We are glad to be able to announce the immediate publication of contributions from the pens of such well-known writers as Rudyard Kipling, Julian Ralph, Bennet Burleigh, and other distinguished journalists. We congratulate our readers upon the happy chance which has enabled us to offer the public the voluntary services of such a staff of writers as cannot be paralleled elsewhere in South Africa.
In conclusion we wish to state briefly the simple policy which will be adhered to in these columns.
The maintenance of British Supremacy in South Africa and Equal Rights for all white men without respect of race or creed.
These two principles in our opinion embody the essentials of sound government, the prosperity of this country, and the happiness of the people.
For the Committee of Management,
P. Landon,
E. W. Buxton,
H. A. Gwynne.
Mr. Buxton explained to me, with unnecessary but commendable delicacy, that only three of our four signatures were appended to this notice because I was better known as a writer than as an editor, and it was deemed best not to give me the double credit of serving in both capacities.
The first editorial in this new and unique journal was entitled, "Sulk or Duty," and was written by Mr. Buxton. It was an appeal to all Afrikanders not to sulk, but to "buckle to the work of making their country become what it shall be, a great and glorious home for countless millions yet unborn." The remainder of the page was given over to a report of the letter of Kruger and Steyn to the Marquis of Salisbury, insisting upon the independence of the two Republics, and Lord Salisbury's reply that his government was "not prepared to assent to the independence of either republic." To us of the army this was great news. It stirred the camp, and was well suited to attract the widest attention to our journalistic enterprise. But Lord Salisbury's answer seemed to us the only answer he could make, whereas the comment upon it by our Colonial editor in The Friend showed a feeling of relief and of delighted surprise which was born of the bitter disappointments the loyal men of Africa had suffered in the past. "Now, at last, we know the foundation upon which we shall build. The unhappy issue of Lord Wolseley's promise at Pretoria in 1879 is still fresh in our minds ... late, indeed, but still, to the letter, that solemn undertaking shall be fulfilled. At last we see the one obstacle vanish that has for these long years stood between South Africa and her prosperity."
Whoever can feel the spirit of that cry of satisfaction needs not to be told how just and necessary was the war we were waging. Few of us in the army could probe the sources of the war to their depths. Comparatively few men in England thoroughly grasped the situation. It is all revealed in this shout by Mr. Buxton in The Friend.
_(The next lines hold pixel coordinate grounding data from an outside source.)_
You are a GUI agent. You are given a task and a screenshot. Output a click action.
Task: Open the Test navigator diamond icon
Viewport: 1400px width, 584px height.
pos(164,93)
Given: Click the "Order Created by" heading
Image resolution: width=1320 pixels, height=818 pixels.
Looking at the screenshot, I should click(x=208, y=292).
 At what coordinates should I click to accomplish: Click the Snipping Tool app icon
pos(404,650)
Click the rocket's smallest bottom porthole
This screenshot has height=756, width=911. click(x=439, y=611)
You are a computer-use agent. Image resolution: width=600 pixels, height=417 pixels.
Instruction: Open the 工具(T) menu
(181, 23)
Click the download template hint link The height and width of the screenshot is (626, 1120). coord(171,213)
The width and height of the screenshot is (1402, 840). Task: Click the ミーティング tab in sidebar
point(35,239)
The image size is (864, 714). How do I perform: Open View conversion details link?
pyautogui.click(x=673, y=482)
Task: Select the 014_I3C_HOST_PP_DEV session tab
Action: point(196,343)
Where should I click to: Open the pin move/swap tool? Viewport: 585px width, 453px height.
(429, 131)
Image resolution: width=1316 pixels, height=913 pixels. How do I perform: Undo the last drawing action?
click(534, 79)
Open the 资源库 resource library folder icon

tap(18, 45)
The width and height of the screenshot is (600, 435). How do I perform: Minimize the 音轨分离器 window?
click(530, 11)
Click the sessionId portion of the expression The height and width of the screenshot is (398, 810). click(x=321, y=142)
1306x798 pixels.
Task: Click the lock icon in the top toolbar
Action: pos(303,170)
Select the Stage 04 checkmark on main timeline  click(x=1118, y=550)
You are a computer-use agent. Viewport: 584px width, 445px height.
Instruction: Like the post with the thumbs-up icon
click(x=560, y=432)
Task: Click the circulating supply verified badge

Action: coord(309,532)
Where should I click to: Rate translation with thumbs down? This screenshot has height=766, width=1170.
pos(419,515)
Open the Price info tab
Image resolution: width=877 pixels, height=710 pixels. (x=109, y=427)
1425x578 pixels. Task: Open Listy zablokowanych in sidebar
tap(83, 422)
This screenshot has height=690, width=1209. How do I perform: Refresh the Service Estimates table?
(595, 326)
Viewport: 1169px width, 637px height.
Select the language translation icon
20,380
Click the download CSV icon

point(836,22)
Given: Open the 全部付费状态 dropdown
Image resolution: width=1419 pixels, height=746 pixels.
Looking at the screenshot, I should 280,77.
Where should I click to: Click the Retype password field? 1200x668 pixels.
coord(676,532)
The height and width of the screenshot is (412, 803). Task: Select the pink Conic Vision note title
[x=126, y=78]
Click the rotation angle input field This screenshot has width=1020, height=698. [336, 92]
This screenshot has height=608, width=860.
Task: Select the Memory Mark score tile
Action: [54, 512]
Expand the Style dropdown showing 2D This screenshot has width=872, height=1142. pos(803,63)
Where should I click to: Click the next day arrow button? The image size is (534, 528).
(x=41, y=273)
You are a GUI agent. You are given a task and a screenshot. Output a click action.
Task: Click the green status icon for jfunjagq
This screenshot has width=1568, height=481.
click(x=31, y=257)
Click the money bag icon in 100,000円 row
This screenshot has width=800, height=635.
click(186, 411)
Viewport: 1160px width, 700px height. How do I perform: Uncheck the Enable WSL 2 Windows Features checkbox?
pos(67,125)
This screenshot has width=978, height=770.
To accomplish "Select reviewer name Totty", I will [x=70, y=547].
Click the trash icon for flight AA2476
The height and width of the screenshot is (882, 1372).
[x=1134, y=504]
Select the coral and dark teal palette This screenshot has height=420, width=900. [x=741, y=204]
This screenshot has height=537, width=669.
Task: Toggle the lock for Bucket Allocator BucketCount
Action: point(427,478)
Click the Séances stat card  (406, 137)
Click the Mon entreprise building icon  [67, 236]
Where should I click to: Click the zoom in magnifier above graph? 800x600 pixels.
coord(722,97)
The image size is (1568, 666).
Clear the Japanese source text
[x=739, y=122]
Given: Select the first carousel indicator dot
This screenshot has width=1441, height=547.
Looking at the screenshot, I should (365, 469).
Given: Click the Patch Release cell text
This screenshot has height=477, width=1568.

The long-protracted feud between the two races, the injustice of Boer rule, the sufferings of the British, the threats of the semi-civilised men in power, the past troubles all ending in broken promises or shameful neglect by the British Government—these are all apparent in that cry of delight. The war had not produced such satisfaction. There had been war before, and nothing but humiliation of the loyal Uitlander had come of it. But a decided, firm declaration that the war could only end in British sovereignty—that was news that thrilled the heart of every Anglo-Saxon colonial in the republics and the adjacent colonies.